WORK TO COMPLETE: Since only part of the material below is wanted, output exactly the lines from the one with "You are a computer-use agent. Image resolution: width=1568" up to and including the one with "The width and height of the screenshot is (1568, 408).".

DATA PROVIDED:
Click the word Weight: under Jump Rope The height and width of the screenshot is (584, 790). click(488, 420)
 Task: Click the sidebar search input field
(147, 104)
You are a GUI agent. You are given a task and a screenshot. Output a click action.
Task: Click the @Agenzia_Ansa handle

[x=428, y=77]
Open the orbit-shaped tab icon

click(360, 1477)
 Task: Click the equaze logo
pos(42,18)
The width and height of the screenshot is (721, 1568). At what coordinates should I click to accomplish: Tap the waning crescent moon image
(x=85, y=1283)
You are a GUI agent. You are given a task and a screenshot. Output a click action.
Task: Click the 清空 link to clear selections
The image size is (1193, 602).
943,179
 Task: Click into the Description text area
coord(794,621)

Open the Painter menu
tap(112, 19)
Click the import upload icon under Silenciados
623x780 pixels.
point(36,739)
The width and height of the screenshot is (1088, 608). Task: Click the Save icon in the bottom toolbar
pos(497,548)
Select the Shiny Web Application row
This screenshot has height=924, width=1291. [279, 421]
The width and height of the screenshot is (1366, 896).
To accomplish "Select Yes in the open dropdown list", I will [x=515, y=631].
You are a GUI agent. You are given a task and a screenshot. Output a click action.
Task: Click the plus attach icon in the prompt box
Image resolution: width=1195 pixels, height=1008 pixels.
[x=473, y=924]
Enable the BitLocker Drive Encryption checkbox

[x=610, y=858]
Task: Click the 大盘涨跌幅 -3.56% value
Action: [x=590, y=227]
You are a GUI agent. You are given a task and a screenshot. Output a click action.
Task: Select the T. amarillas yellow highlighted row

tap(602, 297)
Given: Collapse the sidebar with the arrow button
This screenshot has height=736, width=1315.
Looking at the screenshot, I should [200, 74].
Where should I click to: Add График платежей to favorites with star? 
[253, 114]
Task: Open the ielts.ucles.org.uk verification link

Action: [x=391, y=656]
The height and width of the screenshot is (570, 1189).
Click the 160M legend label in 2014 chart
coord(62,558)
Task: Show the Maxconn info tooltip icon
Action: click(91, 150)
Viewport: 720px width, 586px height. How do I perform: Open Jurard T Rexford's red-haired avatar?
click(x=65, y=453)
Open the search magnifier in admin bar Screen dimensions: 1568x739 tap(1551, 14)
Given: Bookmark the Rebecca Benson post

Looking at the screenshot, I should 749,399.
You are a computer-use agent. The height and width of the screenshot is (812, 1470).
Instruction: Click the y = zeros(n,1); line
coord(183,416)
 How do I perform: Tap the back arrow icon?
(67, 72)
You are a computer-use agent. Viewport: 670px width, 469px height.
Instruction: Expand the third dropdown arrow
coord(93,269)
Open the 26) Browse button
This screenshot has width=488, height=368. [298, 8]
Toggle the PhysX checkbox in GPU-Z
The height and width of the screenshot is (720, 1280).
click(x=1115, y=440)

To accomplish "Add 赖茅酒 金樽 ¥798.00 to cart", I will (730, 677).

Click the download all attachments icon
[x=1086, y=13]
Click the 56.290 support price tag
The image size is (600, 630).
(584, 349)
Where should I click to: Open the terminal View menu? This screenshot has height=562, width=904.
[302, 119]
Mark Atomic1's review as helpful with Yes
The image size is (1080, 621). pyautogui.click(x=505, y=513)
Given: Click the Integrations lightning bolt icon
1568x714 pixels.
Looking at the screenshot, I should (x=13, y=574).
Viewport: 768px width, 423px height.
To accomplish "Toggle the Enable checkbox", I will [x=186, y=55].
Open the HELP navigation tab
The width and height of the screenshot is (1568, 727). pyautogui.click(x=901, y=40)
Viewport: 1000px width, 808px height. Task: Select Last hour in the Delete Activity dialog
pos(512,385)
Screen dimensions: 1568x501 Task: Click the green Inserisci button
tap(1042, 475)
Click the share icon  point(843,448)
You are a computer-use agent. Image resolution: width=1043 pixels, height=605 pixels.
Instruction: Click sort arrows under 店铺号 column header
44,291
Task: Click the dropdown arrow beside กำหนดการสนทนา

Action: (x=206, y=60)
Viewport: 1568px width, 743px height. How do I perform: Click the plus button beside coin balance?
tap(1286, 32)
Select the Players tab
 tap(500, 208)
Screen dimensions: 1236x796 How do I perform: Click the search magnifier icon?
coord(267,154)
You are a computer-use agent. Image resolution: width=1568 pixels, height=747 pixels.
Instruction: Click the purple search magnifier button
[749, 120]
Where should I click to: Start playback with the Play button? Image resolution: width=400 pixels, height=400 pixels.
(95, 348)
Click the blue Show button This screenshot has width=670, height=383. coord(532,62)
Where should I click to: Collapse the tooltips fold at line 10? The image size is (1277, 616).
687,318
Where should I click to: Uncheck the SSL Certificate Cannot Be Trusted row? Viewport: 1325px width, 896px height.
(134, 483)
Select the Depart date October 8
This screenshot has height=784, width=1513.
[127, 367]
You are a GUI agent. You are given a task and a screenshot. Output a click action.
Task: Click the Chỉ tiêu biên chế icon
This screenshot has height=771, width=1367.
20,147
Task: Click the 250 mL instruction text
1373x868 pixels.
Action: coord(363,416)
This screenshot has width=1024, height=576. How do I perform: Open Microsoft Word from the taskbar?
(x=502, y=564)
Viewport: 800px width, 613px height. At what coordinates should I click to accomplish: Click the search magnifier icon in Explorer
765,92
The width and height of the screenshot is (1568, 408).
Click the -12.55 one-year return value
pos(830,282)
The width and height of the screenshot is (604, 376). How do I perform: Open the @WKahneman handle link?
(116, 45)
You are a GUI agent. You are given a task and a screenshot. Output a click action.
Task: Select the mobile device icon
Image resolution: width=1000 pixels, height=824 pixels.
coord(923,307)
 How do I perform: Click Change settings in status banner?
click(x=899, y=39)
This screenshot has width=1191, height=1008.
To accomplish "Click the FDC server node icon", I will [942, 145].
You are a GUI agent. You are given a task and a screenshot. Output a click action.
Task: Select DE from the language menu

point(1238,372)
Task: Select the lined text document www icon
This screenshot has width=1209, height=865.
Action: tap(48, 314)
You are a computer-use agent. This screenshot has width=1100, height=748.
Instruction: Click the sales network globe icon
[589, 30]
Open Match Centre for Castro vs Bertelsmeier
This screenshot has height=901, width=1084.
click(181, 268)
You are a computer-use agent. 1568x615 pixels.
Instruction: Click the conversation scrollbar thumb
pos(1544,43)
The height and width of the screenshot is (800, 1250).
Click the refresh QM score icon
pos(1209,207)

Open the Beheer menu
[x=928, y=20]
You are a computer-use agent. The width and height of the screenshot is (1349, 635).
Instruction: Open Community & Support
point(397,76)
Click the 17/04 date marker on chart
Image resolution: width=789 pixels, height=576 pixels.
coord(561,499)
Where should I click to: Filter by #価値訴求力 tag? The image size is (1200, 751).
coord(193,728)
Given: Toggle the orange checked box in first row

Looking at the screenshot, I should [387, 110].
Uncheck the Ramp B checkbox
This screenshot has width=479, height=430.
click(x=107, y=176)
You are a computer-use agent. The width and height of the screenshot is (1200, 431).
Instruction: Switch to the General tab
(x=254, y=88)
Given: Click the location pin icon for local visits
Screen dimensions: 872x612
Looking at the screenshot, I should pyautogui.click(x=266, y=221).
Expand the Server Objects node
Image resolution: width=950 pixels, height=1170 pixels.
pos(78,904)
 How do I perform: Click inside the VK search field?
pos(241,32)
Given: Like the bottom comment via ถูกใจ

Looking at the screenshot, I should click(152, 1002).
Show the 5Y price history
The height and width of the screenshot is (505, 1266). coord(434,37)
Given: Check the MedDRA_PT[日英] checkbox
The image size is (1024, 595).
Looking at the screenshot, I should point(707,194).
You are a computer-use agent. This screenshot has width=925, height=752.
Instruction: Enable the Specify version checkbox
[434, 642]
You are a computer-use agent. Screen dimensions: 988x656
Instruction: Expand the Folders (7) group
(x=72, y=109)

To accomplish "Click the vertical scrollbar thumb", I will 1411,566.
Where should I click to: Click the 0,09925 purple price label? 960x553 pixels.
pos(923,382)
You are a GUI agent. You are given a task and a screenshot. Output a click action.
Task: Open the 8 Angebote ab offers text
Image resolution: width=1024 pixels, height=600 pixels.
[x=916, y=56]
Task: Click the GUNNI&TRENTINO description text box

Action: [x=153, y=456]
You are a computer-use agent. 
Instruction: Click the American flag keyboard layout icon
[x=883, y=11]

COMPLETED EXERCISE:
You are a computer-use agent. Image resolution: width=1568 pixels, height=747 pixels.
Instruction: Click the purple search magnifier button
[749, 120]
Where should I click to: Start playback with the Play button? Image resolution: width=400 pixels, height=400 pixels.
(95, 348)
Click the blue Show button This screenshot has width=670, height=383. coord(532,62)
Where should I click to: Collapse the tooltips fold at line 10? The image size is (1277, 616).
687,318
Where should I click to: Uncheck the SSL Certificate Cannot Be Trusted row? Viewport: 1325px width, 896px height.
(134, 483)
Select the Depart date October 8
This screenshot has height=784, width=1513.
[127, 367]
You are a GUI agent. You are given a task and a screenshot. Output a click action.
Task: Click the Chỉ tiêu biên chế icon
This screenshot has height=771, width=1367.
20,147
Task: Click the 250 mL instruction text
1373x868 pixels.
Action: coord(363,416)
This screenshot has width=1024, height=576. How do I perform: Open Microsoft Word from the taskbar?
(x=502, y=564)
Viewport: 800px width, 613px height. At what coordinates should I click to accomplish: Click the search magnifier icon in Explorer
765,92
The width and height of the screenshot is (1568, 408).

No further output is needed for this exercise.